• WORK TO BE COMPLETED:
Copy the lines below exactly as they appear.

• LISTING:
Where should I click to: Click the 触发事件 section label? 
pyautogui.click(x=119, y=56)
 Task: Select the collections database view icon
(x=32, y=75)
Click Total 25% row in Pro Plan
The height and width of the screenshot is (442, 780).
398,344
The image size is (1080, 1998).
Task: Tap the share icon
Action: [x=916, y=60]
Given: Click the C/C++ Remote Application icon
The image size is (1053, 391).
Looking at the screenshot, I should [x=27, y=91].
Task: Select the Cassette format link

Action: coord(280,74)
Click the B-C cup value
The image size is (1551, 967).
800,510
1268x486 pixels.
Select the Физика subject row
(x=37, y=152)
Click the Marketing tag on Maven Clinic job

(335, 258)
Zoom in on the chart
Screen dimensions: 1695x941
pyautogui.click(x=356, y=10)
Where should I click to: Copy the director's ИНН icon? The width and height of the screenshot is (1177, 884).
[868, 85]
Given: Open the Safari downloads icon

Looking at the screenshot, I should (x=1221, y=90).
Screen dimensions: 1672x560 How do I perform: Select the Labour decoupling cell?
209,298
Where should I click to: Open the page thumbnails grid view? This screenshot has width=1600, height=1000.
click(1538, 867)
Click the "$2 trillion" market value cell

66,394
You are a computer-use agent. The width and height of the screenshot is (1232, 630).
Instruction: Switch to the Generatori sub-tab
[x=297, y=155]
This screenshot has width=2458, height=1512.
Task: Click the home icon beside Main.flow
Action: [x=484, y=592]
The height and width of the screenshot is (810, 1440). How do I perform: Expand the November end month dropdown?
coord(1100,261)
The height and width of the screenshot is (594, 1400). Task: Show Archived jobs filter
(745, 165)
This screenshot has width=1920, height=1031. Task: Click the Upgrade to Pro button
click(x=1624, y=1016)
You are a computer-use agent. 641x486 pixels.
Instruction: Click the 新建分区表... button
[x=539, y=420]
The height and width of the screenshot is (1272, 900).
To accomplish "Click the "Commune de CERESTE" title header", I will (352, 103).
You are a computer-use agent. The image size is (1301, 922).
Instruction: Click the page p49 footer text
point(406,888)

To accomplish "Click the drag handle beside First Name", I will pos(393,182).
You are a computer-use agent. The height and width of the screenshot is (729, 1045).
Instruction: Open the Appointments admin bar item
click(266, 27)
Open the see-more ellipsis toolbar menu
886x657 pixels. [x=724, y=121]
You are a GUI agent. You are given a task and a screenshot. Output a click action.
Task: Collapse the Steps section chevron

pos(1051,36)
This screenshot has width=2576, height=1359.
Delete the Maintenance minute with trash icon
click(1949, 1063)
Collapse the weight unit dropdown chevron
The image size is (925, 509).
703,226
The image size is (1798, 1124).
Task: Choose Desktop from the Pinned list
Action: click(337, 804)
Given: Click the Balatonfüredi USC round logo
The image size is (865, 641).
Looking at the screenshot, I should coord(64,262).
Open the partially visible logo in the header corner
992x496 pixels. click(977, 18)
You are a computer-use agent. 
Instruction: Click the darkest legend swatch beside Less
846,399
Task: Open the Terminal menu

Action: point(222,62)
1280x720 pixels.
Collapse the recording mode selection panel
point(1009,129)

• RESULT BELOW:
Where should I click to: Click the 触发事件 section label? 
pyautogui.click(x=119, y=56)
 Task: Select the collections database view icon
(x=32, y=75)
Click Total 25% row in Pro Plan
The height and width of the screenshot is (442, 780).
398,344
The image size is (1080, 1998).
Task: Tap the share icon
Action: [x=916, y=60]
Given: Click the C/C++ Remote Application icon
The image size is (1053, 391).
Looking at the screenshot, I should [x=27, y=91].
Task: Select the Cassette format link

Action: coord(280,74)
Click the B-C cup value
The image size is (1551, 967).
800,510
1268x486 pixels.
Select the Физика subject row
(x=37, y=152)
Click the Marketing tag on Maven Clinic job

(335, 258)
Zoom in on the chart
Screen dimensions: 1695x941
pyautogui.click(x=356, y=10)
Where should I click to: Copy the director's ИНН icon? The width and height of the screenshot is (1177, 884).
[868, 85]
Given: Open the Safari downloads icon

Looking at the screenshot, I should (x=1221, y=90).
Screen dimensions: 1672x560 How do I perform: Select the Labour decoupling cell?
209,298
Where should I click to: Open the page thumbnails grid view? This screenshot has width=1600, height=1000.
click(1538, 867)
Click the "$2 trillion" market value cell

66,394
You are a computer-use agent. The width and height of the screenshot is (1232, 630).
Instruction: Switch to the Generatori sub-tab
[x=297, y=155]
This screenshot has width=2458, height=1512.
Task: Click the home icon beside Main.flow
Action: [x=484, y=592]
The height and width of the screenshot is (810, 1440). How do I perform: Expand the November end month dropdown?
coord(1100,261)
The height and width of the screenshot is (594, 1400). Task: Show Archived jobs filter
(745, 165)
This screenshot has width=1920, height=1031. Task: Click the Upgrade to Pro button
click(x=1624, y=1016)
You are a computer-use agent. 641x486 pixels.
Instruction: Click the 新建分区表... button
[x=539, y=420]
The height and width of the screenshot is (1272, 900).
To accomplish "Click the "Commune de CERESTE" title header", I will (352, 103).
You are a computer-use agent. The image size is (1301, 922).
Instruction: Click the page p49 footer text
point(406,888)

To accomplish "Click the drag handle beside First Name", I will pos(393,182).
You are a computer-use agent. The height and width of the screenshot is (729, 1045).
Instruction: Open the Appointments admin bar item
click(266, 27)
Open the see-more ellipsis toolbar menu
886x657 pixels. [x=724, y=121]
You are a GUI agent. You are given a task and a screenshot. Output a click action.
Task: Collapse the Steps section chevron

pos(1051,36)
This screenshot has width=2576, height=1359.
Delete the Maintenance minute with trash icon
click(1949, 1063)
Collapse the weight unit dropdown chevron
The image size is (925, 509).
703,226
The image size is (1798, 1124).
Task: Choose Desktop from the Pinned list
Action: click(337, 804)
Given: Click the Balatonfüredi USC round logo
The image size is (865, 641).
Looking at the screenshot, I should coord(64,262).
Open the partially visible logo in the header corner
992x496 pixels. click(977, 18)
You are a computer-use agent. 
Instruction: Click the darkest legend swatch beside Less
846,399
Task: Open the Terminal menu

Action: point(222,62)
1280x720 pixels.
Collapse the recording mode selection panel
point(1009,129)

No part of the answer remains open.